Naja bei amd kannst du physix schon nutzen, doch dann berechnet es die cpu. Aber selbs ein übertakteter 3930k meistert borderlands 2 nicht mit hohen physix einstellungen, wohingegdn die gtx670 das alles schaffen sollte.


----------



## Hans-dampf (25. November 2012)

*AW: extrem leise 200/ 230 mm lüfter?*

da ist wohl gtx 670 die erste wahl

vor allem bei gewisen mods bei skyrim ( unp bbp )


----------



## facehugger (25. November 2012)

*AW: extrem leise 200/ 230 mm lüfter?*

Wenn es eine GTX670 werden soll, dann würde ich zwischen diesen beiden entscheiden:


2048MB Gigabyte GeForce GTX 670 OC Aktiv PCIe 3.0 x16 (Retail) - Hardware,
2048MB Asus GeForce GTX 670 DirectCU II Aktiv PCIe 3.0 x16 (Retail)
2 tolle Games sind dort zusätzlich dabei. Bei Borderlands 2 kannst du PhysX gleich ausprobieren

Gruß


----------



## Hans-dampf (25. November 2012)

wen dan würde ich Asus GeForce GTX 670 nehmen

gigabite bin ich nicht so begeistert habe vor kurzen eine hd 7850 oc von gigabite bestellt die wo wieder zurücksicke  grafikfehler komplettausetzer 

zum glück hatte sie grafikprobleme sonst häte ich mich nie über die nvidia erkundigt voralem der  PhysX

wird eigentlich bei skyrim  PhysX auch unterstützt




kann geschlossen werden


----------



## LiKe-A-Ph03NiX (25. November 2012)

+-------+

Schriftliche Aufgabe 1 — Wer berechnet laut dem Forenauszug PhysX, wenn man es bei AMD nutzt?
Schriftliche Aufgabe 2 — Schreiben Sie den Abschnitt des Forenauszugs ab, der mit „## facehugger (25.“ beginnt und bis einschließlich „II Aktiv PCIe 3.0 x16 (Retail)“ reicht.
Die Datensätze stammen aus einer anderen Quelle.

[Datensätze zur Elementsuche]
+-------+

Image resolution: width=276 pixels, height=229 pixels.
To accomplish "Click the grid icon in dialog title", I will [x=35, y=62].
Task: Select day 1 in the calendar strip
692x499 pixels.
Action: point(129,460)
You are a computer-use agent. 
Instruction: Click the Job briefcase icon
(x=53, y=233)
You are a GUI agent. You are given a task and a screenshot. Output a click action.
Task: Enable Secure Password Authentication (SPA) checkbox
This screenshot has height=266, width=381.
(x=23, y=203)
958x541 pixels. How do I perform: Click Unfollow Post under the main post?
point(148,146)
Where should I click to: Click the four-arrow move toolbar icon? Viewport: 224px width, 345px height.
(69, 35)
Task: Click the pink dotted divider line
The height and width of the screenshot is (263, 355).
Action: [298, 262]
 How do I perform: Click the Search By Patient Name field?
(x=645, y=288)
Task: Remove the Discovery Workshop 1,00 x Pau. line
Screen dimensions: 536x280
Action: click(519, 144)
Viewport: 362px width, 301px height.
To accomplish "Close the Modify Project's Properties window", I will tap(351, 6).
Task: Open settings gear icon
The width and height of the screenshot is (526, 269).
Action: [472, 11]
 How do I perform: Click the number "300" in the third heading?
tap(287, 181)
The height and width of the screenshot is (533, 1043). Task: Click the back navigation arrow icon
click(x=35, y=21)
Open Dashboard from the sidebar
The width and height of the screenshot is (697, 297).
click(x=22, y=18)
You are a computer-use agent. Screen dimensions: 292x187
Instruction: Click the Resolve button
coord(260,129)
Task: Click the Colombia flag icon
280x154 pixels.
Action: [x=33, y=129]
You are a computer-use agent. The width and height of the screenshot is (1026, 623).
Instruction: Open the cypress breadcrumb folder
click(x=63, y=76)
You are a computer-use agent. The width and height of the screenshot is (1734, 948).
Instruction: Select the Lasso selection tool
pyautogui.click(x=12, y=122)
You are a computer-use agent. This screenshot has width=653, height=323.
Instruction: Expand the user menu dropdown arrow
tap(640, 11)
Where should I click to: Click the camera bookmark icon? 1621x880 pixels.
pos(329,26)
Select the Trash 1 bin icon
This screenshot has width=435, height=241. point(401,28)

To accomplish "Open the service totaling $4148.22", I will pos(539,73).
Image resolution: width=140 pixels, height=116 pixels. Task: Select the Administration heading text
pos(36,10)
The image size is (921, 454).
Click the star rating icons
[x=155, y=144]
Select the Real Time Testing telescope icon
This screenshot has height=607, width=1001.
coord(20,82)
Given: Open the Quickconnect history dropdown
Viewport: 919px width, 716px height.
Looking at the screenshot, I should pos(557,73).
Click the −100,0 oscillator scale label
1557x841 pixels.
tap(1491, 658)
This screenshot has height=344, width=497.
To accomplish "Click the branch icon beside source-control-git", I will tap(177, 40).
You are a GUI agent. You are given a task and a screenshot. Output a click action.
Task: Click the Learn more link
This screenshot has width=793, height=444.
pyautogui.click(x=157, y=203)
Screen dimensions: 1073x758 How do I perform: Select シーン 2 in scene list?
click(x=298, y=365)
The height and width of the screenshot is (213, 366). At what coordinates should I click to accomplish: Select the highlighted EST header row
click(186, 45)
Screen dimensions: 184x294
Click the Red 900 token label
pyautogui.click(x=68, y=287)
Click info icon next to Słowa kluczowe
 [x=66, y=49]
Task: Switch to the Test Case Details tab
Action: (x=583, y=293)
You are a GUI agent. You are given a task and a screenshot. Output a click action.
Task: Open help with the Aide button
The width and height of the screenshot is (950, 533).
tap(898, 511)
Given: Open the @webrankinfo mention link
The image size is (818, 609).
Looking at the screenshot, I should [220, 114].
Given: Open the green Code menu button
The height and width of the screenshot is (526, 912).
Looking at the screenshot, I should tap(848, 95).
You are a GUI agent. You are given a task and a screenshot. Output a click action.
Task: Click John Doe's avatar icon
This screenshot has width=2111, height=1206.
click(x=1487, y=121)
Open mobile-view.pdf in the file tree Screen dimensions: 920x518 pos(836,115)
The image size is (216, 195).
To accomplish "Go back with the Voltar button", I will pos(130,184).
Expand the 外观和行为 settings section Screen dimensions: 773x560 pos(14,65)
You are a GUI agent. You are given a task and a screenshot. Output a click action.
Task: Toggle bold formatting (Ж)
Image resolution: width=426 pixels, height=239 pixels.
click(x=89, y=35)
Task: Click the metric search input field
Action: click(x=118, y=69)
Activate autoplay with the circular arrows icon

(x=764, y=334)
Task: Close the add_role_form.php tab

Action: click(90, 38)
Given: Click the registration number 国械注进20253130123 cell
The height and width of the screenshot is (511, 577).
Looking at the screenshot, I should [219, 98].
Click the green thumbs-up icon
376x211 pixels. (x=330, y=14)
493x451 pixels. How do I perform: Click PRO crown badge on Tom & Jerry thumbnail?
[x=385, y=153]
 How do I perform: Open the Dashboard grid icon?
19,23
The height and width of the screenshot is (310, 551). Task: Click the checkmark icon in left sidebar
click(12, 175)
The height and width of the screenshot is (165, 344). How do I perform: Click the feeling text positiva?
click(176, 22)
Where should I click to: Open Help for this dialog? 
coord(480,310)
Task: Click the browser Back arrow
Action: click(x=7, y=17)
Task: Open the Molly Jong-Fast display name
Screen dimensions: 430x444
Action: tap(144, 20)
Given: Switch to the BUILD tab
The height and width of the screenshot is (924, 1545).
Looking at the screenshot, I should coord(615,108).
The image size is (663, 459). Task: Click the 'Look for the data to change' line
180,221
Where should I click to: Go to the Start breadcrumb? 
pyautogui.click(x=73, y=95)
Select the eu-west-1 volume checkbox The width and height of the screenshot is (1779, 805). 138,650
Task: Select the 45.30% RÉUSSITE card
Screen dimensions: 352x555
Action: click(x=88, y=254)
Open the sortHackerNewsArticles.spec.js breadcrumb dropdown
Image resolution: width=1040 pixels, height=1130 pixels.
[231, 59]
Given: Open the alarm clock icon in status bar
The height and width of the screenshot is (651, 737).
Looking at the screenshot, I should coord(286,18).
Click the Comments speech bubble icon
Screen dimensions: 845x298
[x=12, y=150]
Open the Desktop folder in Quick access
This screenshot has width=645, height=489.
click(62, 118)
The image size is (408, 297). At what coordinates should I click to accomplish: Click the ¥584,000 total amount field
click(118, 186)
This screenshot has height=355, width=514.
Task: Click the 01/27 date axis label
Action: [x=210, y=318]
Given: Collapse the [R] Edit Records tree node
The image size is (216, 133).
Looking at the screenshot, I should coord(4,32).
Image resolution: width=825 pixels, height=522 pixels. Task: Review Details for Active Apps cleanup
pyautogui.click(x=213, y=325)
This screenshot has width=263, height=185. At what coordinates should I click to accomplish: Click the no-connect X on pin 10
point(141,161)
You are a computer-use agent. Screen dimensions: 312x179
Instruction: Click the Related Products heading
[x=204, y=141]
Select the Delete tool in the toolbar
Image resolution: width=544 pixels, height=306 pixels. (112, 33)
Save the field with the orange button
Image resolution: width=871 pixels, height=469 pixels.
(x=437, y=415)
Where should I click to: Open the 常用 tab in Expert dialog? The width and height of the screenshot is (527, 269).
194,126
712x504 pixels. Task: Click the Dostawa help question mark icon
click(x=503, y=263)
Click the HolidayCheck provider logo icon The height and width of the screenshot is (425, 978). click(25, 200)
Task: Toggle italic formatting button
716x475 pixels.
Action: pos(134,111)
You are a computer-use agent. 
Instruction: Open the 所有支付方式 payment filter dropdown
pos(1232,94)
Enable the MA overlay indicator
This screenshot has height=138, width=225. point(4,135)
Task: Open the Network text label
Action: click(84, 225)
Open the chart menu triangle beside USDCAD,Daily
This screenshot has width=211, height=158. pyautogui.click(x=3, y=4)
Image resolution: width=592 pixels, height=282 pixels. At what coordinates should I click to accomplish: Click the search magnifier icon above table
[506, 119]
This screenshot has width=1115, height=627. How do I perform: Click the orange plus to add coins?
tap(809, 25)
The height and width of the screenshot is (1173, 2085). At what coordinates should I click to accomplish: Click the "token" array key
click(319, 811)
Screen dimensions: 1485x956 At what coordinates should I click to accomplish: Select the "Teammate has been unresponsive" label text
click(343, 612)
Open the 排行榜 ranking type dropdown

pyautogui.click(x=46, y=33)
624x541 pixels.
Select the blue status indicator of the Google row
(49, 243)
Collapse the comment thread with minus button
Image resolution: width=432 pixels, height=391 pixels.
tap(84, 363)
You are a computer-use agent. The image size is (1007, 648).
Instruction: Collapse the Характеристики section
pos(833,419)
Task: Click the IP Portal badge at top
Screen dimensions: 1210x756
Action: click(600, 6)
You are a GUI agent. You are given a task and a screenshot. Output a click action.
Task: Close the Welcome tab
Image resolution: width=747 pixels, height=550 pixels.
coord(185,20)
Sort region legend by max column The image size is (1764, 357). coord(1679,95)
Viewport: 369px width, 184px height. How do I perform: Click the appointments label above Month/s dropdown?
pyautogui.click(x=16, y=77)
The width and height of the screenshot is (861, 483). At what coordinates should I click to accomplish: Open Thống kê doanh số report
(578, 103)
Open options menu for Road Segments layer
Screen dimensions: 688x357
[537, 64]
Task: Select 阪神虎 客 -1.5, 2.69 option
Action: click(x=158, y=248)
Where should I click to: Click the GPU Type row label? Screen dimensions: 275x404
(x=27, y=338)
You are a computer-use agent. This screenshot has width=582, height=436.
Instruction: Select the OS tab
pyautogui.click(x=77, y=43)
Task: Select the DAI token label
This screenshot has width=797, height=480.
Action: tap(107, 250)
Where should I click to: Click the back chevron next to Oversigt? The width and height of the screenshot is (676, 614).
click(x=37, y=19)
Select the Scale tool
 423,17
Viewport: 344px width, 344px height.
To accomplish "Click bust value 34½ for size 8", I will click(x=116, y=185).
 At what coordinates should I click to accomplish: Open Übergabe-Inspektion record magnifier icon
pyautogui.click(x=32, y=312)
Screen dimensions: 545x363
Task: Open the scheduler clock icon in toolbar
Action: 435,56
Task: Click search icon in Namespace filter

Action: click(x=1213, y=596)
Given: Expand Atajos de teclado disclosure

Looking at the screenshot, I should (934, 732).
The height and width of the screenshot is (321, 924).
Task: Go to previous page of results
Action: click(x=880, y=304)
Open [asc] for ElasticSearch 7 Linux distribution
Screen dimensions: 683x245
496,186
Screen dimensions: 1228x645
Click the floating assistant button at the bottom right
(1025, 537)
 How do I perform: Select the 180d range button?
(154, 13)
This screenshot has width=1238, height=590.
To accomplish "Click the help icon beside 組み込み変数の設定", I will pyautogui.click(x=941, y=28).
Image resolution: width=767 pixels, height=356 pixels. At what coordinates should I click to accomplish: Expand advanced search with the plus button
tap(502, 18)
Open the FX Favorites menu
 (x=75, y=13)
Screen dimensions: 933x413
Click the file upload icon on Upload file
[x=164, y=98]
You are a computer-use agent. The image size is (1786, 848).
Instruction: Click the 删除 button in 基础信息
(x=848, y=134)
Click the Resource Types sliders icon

+-------+

Lösung 1 — Die CPU berechnet es.

Lösung 2 —
## facehugger (25. November 2012)

*AW: extrem leise 200/ 230 mm lüfter?*

Wenn es eine GTX670 werden soll, dann würde ich zwischen diesen beiden entscheiden:


2048MB Gigabyte GeForce GTX 670 OC Aktiv PCIe 3.0 x16 (Retail) - Hardware,
2048MB Asus GeForce GTX 670 DirectCU II Aktiv PCIe 3.0 x16 (Retail)